> _Excerpted data_:
================

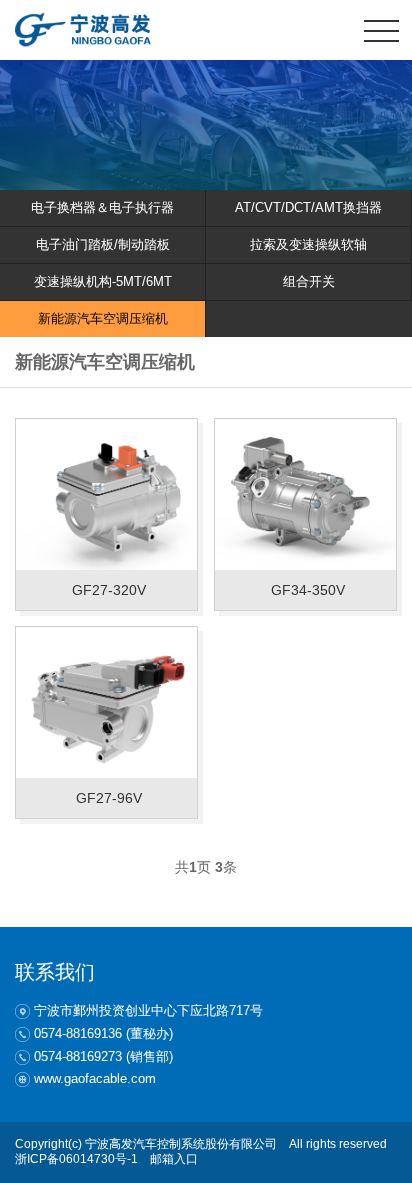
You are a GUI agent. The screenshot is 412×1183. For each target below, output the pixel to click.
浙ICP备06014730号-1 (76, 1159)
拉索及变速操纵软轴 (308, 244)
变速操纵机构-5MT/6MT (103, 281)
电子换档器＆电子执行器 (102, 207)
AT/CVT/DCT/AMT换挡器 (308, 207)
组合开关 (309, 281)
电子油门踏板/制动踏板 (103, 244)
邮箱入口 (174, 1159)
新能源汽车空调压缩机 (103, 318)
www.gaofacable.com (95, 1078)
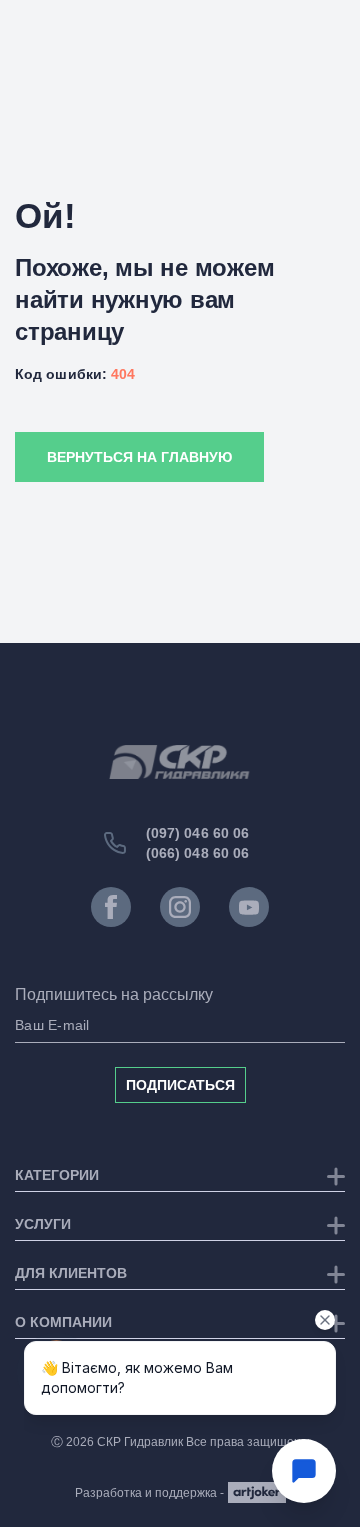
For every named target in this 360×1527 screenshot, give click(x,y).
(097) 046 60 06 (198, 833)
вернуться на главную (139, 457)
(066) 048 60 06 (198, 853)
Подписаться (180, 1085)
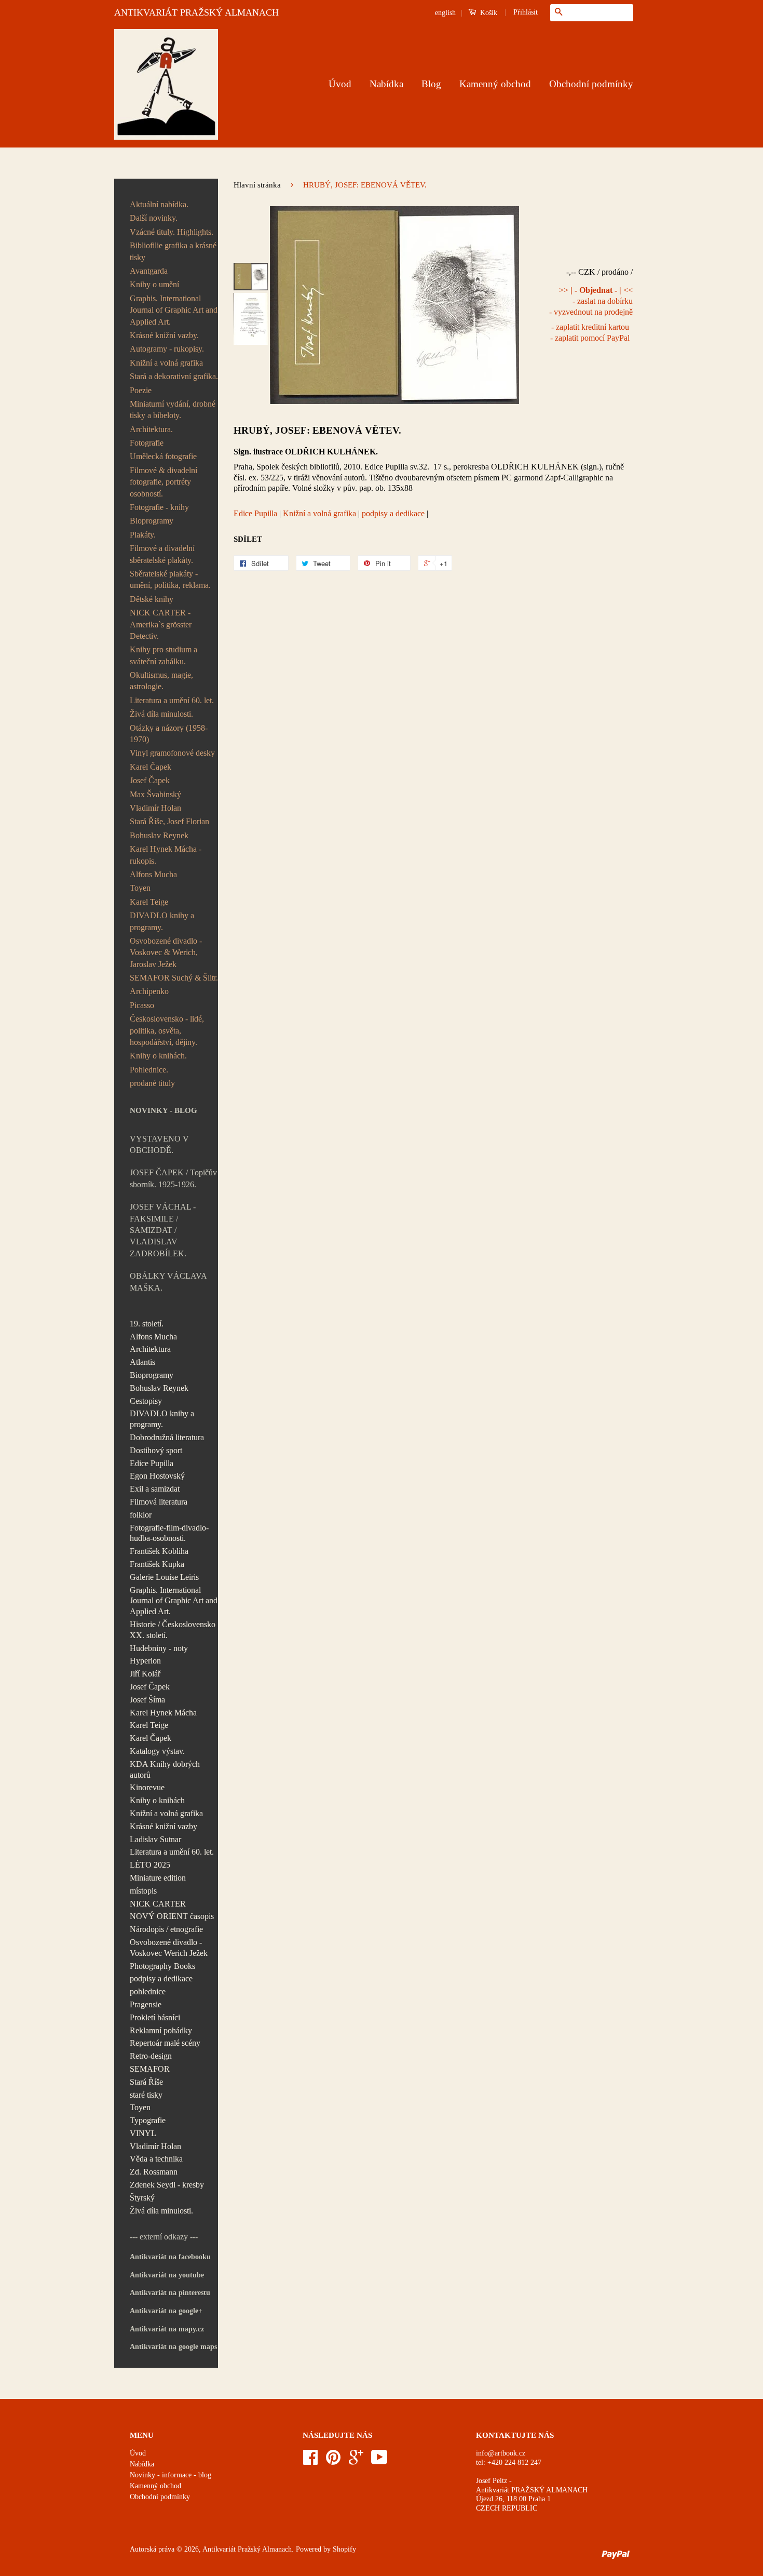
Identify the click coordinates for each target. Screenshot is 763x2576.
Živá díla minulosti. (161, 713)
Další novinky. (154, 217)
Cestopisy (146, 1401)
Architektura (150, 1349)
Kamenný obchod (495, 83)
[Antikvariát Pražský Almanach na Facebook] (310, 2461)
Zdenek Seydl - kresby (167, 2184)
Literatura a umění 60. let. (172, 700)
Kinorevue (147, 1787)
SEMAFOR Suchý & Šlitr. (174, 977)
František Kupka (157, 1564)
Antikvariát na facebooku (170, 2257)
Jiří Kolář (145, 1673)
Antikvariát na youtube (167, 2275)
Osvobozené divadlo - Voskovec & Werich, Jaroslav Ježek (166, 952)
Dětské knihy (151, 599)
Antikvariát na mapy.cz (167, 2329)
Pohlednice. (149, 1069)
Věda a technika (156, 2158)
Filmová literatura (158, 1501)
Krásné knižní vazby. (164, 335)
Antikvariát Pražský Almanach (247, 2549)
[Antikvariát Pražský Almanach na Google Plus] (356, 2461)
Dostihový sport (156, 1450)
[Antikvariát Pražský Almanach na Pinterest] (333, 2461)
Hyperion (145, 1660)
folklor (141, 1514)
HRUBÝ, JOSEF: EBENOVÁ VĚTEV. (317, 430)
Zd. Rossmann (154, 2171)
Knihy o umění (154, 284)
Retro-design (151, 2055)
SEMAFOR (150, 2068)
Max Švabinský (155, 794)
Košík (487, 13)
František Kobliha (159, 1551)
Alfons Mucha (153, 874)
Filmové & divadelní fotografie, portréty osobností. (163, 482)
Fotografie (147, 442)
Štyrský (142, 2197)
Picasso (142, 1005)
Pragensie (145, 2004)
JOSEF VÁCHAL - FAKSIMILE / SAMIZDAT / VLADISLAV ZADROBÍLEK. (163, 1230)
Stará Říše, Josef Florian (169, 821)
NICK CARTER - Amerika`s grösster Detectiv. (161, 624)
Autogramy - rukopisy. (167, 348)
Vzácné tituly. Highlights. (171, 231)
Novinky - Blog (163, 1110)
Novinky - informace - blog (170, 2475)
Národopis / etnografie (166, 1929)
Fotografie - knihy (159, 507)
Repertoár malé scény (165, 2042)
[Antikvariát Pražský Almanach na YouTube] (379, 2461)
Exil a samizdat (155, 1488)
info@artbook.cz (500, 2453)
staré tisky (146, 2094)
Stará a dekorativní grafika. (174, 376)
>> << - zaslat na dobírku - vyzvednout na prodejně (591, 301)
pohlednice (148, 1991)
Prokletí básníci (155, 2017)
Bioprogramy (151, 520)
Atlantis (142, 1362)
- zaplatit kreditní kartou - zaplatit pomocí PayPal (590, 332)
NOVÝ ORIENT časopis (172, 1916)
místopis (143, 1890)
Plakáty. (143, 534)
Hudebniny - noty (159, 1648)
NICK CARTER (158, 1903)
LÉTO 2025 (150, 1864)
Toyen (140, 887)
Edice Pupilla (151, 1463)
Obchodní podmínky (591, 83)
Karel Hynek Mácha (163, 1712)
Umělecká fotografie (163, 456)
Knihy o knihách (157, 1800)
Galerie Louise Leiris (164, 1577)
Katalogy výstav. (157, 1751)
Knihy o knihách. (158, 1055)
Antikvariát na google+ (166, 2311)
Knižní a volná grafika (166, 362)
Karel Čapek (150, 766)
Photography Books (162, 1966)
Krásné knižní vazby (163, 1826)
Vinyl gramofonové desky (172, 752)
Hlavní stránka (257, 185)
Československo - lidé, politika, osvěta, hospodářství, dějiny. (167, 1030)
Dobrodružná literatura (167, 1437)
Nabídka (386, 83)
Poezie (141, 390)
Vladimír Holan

================

> _Activity_: For the material above, give again only the lines starting at the line that contains "邮箱入口 (174, 1159)" and ending at the line that contains "Antikvariát na youtube (167, 2275)". Pictures do not belong in the copy.

> _Exercise solution_:
邮箱入口 (174, 1159)
新能源汽车空调压缩机 (103, 318)
www.gaofacable.com (95, 1078)
For every named target in this 360×1527 screenshot, give click(x,y).
(097) 046 60 06 (198, 833)
вернуться на главную (139, 457)
(066) 048 60 06 (198, 853)
Подписаться (180, 1085)
Identify the click coordinates for each target. Screenshot is 763x2576.
Živá díla minulosti. (161, 713)
Další novinky. (154, 217)
Cestopisy (146, 1401)
Architektura (150, 1349)
Kamenný obchod (495, 83)
[Antikvariát Pražský Almanach na Facebook] (310, 2461)
Zdenek Seydl - kresby (167, 2184)
Literatura a umění 60. let. (172, 700)
Kinorevue (147, 1787)
SEMAFOR Suchý & Šlitr. (174, 977)
František Kupka (157, 1564)
Antikvariát na facebooku (170, 2257)
Jiří Kolář (145, 1673)
Antikvariát na youtube (167, 2275)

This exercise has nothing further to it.